Er waren al zes mensen aan boord, vier in de passagierscabine, twee in de cockpit. Don Morris zat aan het dichtstbijzijnde raam. De zitplaats tegenover hem was leeg. Don gebaarde ernaar. “Blij dat je kon komen, Luke. Neem plaats. Welkom bij de groep.”
Luke maakte de gordel van zijn kuipstoel vast terwijl de helikopter de lucht in schoot. Hij keek naar Don. Don was oud nu, zijn flat-top kapsel was grijs. Zijn stoppelbaard was grijs. Zelfs zijn wenkbrauwen waren grijs. Maar hij zag er nog steeds uit als de commandant van de contraterroristische elite-eenheid Delta Force, die hij ooit geweest was. Zijn lichaam was hard en zijn gezicht was als een blok graniet, vol met scherpe kanten en diepe groeven. Zijn ogen waren als twee laserstralen. Hij hield een onaangestoken sigaar vast in een van zijn grove handen. In tien jaar had hij er niet een opgestoken.
Terwijl de helikopter verder steeg gebaarde Don naar de andere personen in de cabine.
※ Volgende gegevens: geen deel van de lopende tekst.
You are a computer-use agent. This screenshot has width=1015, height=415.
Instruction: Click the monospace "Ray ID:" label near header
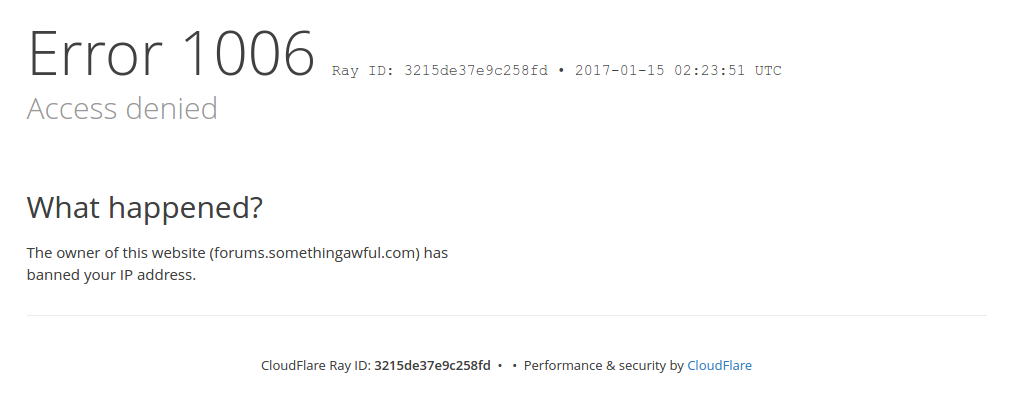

Hij introduceerde iedereen gauw. “Luke, jij loopt achter, want iedereen hier weet wie jij bent maar jij weet misschien niet wie zij zijn. Je kent Trudy Wellington, agent wetenschap en inlichtingen.”
Luke knikte naar de knappe jonge vrouw met donker haar en een grote ronde bril. Hij had al vaak met haar samengewerkt. “Hoi, Trudy.”
“Hoi, Luke.”
“Oké, tortelduifjes, genoeg. Luke, dit is Mark Swann, onze technische agent voor deze opdracht. En naast hem zit Ed Newsam, wapens en tactiek.”
Luke knikte de mannen toe. Swann was een blanke man met licht rossig haar en een bril, ongeveer vijfendertig of veertig jaar oud. Luke had hem een of twee keer eerder gezien. Newsam was een donkere kerel die Luke nog nooit gezien had, waarschijnlijk begin dertig, kaal, korte stoppelbaard, opgepompt en gespierd, brede borst, een 65-centimeter grote python op zijn armen getatoeëerd. Zijn armen puilden uit zijn witte T-shirt. Hij zag eruit alsof hij een regelrecht monster zou zijn in een schietgevecht, of erger nog: in een straatgevecht. Toen Don zei “wapens en tactiek,” bedoelde hij eigenlijk “mega-spierbundel”.
De helikopter had de kruishoogte bereikt; Luke gokte dat het nu op ongeveer tien kilometer hoogte vloog. De helikopter nivelleerde en vloog vooruit. Deze machines haalden ongeveer 240 kilometer per uur. Op die snelheid zou de reis naar New York City een dikke anderhalf uur duren.
“Oké, Trudy,” zei Don. “Wat kun je ons vertellen?”